Baradwaj Rangan, writing for Film Companion, gave 3.5 out of 5 stars and stated "This film is a powerful, yet level-headed, drama about an oppressed youth carving out a place of his own." Sify gave the rating 3.5 out of 5 and stated "Pariyerum Perumal is an artistic masterpiece from debutant filmmaker Mari Selvaraj and set the standards high for directors who have noble intentions but end up making preachy propaganda films." Ashameera Aiyappan of Cinema Express gave the film 4 out of 5 and stated "The subtexts are painfully brilliant in a film that doesn't paint the world black and white." Ravichandran Bathran, writing for Firstpost, said, "Pariyerum Perumal is a great movie to watch.
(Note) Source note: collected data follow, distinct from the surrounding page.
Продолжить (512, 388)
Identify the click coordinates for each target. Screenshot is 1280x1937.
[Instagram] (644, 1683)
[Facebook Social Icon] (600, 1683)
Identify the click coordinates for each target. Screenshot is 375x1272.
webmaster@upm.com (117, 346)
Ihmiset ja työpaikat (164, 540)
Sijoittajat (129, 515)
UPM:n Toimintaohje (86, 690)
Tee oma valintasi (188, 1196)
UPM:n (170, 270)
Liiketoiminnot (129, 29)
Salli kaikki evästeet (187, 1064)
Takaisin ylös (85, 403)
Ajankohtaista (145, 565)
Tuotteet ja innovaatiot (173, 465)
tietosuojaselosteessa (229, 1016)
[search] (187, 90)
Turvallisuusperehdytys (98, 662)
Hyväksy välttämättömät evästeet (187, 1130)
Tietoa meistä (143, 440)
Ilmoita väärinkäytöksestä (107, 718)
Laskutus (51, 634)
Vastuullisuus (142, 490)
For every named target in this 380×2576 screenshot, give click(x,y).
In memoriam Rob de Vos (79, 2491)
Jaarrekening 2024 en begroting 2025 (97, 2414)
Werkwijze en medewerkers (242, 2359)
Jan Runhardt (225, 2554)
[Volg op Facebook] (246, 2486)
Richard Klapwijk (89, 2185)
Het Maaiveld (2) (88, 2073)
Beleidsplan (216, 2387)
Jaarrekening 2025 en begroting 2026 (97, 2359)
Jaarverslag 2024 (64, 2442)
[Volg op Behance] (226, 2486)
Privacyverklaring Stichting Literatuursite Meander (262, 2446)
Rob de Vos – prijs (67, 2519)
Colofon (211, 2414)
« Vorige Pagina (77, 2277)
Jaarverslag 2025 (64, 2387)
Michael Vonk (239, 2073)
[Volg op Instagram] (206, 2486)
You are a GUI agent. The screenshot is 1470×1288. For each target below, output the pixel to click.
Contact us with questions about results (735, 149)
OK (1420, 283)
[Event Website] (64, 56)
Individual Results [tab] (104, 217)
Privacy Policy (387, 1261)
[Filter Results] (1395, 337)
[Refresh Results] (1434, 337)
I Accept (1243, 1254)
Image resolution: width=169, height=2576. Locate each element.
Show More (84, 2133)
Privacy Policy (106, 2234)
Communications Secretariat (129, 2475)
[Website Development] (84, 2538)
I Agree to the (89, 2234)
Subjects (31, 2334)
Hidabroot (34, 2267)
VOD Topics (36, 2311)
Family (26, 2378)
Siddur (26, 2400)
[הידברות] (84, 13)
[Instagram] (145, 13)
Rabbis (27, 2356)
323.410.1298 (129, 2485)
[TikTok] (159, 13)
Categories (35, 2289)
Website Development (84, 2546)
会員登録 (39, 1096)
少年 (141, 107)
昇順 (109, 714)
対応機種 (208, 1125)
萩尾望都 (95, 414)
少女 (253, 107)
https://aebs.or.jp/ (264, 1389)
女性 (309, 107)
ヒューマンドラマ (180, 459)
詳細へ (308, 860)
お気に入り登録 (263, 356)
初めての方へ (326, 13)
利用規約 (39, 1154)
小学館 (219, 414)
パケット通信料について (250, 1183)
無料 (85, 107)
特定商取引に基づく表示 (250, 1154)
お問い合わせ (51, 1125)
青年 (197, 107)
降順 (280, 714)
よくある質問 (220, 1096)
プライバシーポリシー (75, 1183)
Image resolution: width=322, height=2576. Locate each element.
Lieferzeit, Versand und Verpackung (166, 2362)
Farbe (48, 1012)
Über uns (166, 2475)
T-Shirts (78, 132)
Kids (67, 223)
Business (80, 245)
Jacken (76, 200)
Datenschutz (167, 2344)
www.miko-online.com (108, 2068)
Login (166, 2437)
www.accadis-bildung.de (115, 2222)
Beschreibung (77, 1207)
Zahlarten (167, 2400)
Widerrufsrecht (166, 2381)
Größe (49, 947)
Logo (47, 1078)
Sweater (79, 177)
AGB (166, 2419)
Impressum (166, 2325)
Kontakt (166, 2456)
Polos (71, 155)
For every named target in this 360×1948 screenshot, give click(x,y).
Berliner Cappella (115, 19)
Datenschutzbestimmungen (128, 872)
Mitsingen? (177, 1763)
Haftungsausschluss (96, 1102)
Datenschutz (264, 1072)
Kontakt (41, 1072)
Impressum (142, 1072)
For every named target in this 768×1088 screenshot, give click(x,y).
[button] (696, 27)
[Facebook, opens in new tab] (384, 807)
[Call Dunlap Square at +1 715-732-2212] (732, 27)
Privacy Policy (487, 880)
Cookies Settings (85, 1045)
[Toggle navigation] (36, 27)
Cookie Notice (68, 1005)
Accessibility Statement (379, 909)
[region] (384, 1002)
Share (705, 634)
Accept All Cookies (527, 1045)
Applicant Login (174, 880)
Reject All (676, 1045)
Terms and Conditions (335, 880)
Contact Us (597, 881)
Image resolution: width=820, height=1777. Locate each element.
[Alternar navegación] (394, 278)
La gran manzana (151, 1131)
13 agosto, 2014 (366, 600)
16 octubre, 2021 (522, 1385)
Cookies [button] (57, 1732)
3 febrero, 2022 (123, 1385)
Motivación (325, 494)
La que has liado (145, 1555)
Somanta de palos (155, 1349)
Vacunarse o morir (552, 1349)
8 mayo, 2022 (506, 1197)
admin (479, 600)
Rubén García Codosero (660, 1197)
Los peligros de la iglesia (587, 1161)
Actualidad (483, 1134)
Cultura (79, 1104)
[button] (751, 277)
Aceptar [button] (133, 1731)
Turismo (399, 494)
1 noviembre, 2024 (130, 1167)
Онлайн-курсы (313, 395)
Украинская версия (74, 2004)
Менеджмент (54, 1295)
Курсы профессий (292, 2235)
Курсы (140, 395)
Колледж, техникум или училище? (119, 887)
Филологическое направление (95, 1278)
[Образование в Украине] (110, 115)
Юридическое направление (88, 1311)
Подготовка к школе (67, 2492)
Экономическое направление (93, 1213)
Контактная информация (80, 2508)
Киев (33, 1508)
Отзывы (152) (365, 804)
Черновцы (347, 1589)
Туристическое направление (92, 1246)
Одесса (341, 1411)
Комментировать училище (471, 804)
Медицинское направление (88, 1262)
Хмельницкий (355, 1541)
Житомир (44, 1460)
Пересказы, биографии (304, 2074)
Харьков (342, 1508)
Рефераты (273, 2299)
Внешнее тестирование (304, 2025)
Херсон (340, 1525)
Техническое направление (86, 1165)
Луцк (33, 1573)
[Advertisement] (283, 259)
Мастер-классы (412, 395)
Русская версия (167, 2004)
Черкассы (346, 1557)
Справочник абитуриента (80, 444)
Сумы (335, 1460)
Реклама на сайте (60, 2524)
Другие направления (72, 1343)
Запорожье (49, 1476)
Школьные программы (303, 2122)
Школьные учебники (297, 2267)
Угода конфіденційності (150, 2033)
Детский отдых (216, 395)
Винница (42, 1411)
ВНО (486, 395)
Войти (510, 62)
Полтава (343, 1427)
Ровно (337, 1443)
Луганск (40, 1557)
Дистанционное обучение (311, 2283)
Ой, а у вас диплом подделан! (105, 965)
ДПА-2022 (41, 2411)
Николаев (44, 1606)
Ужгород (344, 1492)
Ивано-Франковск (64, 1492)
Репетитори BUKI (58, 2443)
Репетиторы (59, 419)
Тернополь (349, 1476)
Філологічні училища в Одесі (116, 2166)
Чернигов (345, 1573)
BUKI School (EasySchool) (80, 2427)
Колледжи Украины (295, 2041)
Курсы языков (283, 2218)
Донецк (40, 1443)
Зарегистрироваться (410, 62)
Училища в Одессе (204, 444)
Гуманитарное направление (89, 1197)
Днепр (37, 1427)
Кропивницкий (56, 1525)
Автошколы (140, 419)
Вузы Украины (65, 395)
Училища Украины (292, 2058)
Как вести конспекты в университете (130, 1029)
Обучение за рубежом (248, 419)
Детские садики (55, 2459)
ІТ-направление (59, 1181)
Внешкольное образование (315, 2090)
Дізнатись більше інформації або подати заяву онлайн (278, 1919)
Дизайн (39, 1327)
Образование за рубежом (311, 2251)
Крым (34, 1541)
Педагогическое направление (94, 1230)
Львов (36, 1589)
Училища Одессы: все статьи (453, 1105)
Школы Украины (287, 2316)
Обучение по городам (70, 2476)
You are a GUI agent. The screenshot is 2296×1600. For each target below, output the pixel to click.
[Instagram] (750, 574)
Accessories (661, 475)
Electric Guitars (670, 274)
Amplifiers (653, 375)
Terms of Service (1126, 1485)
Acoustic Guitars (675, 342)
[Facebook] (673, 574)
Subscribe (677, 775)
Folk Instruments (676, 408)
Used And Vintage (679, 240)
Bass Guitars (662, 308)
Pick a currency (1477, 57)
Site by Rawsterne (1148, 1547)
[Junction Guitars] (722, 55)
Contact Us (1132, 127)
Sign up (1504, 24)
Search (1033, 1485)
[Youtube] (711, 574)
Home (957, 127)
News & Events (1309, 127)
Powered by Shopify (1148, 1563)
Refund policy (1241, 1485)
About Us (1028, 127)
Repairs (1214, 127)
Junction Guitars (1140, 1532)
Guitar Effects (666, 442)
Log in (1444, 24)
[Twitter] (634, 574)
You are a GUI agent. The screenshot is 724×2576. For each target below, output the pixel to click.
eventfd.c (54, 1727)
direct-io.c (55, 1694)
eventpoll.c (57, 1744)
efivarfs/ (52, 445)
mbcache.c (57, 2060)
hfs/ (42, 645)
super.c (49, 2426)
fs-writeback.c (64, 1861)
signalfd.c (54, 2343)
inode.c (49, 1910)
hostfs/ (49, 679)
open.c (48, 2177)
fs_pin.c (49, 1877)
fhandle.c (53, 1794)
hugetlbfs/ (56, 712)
However, the movie is neither anti-caste nor casteist. Rather, it merely discusses popular forms of discrimination and evokes memories of some earlier instances of caste violence. The movie eventually tries to find solutions within the caste system itself." Manoj Kumar R of The Indian Express said, "Pariyerum Perumal shows it's not easy to overcome the challenges of all-pervasive caste. But it may not be impossible either."

=== Box office ===
Pariyerum Perumal collected ₹5.5 crore in its lifetime box office collection, also receiving a share of ₹3.5 crore, and became a sleeper hit.

== Accolades ==

| Date of ceremony | Award | Category | Recipient(s) and nominee(s) | Result | Ref. |
| 20 December 2018 | 16th Chennai International Film Festival | Best Tamil Feature | Mari Selvaraj | Won |  |
| 5 January 2019 | Ananda Vikatan Cinema Awards | Best Director | Mari Selvaraj | Won |  |
| Best Comedian — Male | Yogi Babu | Won |
| Best Music Director | Santhosh Narayanan | Won |
| Best Story | Mari Selvaraj | Won |
| 25–28 April 2019 | Norway Tamil Film Festival Awards | Best Film | Pa. Ranjith | Won |  |
| Best Director | Mari Selvaraj | Nominated |
| Best Production | Pa. Ranjith | Nominated |
| Best Music Director | Santhosh Narayanan | Won |
| 17 February 2019 | Edison Awards | Best Film | Pa. Ranjith | Won |  |
| 15 April 2019 | Toulouse Indian Film Festival | Film Critics Circle of India Award for Best Debut Film | Mari Selvaraj | Won |  |
| 16 August 2019 | 8th South Indian International Movie Awards | Best Film | Pa. Ranjith | Won |  |
| Special Jury for Outstanding Performance | Kathir | Won |
| Best Lyricist | Viveka | Nominated |
| Best Music Director | Santhosh Narayanan | Nominated |
| Best Debut Director | Mari Selvaraj | Nominated |
| 21 December 2019 | 66th Filmfare Awards South | Best Film | Pariyerum Perumal | Won |  |
| Best Director | Mari Selvaraj | Nominated |
| Best Lyricist | Viveka | Nominated |
| Best Music Director | Santhosh Narayanan | Nominated |
| 29 January 2026 | Tamil Nadu State Film Awards | Best Film | Pariyerum Perumal | Won |  |
| Best Director | Mari Selvaraj | Won |

== Legacy ==
The portrayal of the film's central dog character Karuppi, became popular among audiences. Inspired from the famous 'Dogelore' (which refers to the meme universe featuring dogs), the character was featured as the new addition. The dog playing Karuppi died in November 2024 after an accident. Some of the film's plot inspired the 2020 Telugu film Colour Photo.

== Remakes ==
Pariyerum Perumal was remade in Kannada as Karki (2024) and in Hindi as Dhadak 2 (2025).